McCall gave Steel a shocked look.

“Until around eleven years ago when he was convicted on a murder charge,” he continued reading. “Apparently he shot an undercover cop in the park.” Steel looked up from the file and over at McCall, who now appeared to be even more puzzled.

“Hang on,” she interrupted. “How did they know it was him?”

Steel smiled like a Cheshire cat. “Odd little things. They had at least two witness, and forensics on the body and the murder weapon that linked him. You name it, they had it. The strange thing is that in spite of all the evidence he still protested that he was set up.”

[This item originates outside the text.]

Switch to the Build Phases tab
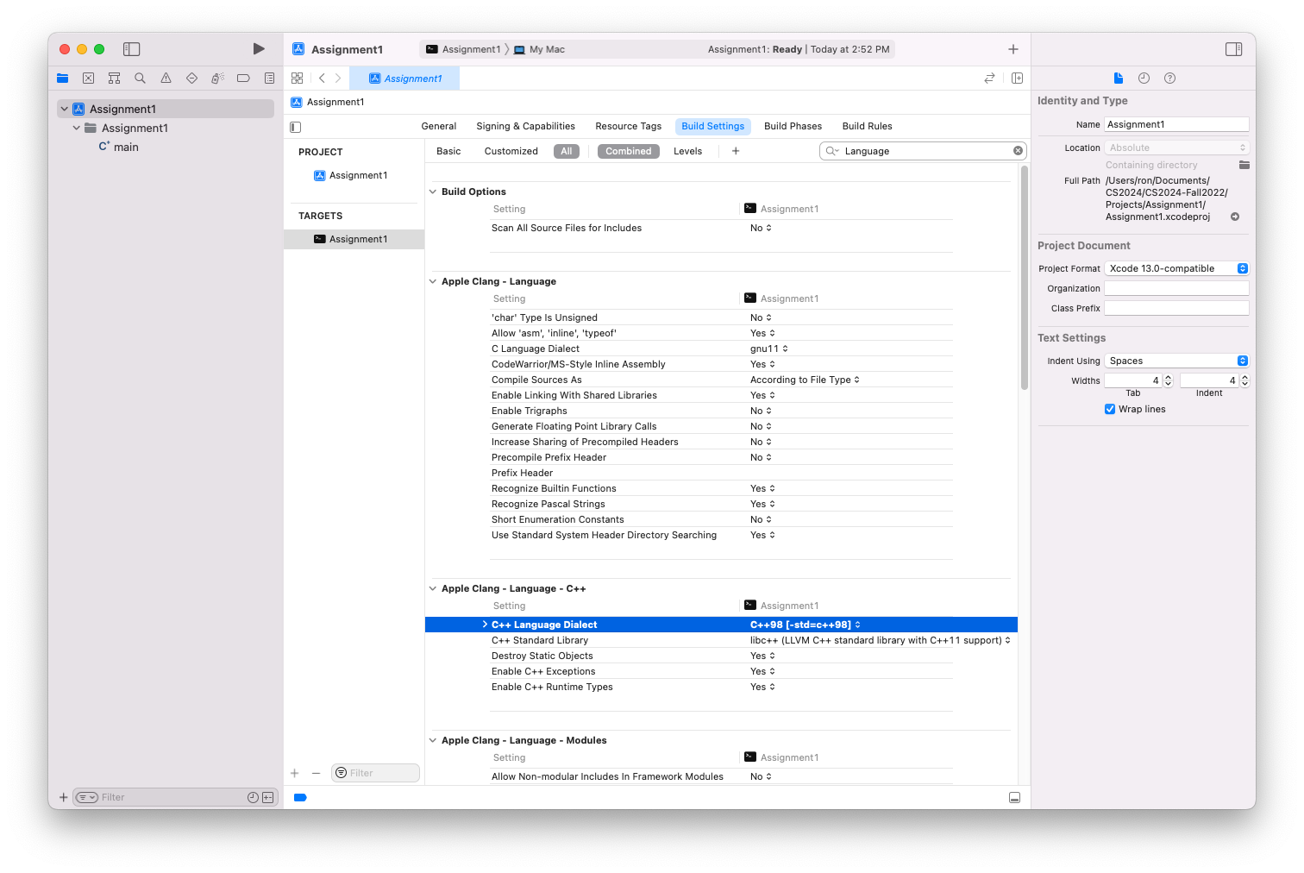The width and height of the screenshot is (1304, 873). point(793,126)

McCall leant over and grabbed the file as he passed it over. She flicked through it, shaking her head as if it was an impossibility. “So let’s get this straight. A man who NEVER gets convicted of anything at all, suddenly gets caught. Now I could understand a little slip up but this? No way. This has got to be wrong somewhere. According to this he made every mistake under the sun, hell, I am surprised he didn’t have a film crew for good measure—it’s as if he wanted to be caught.”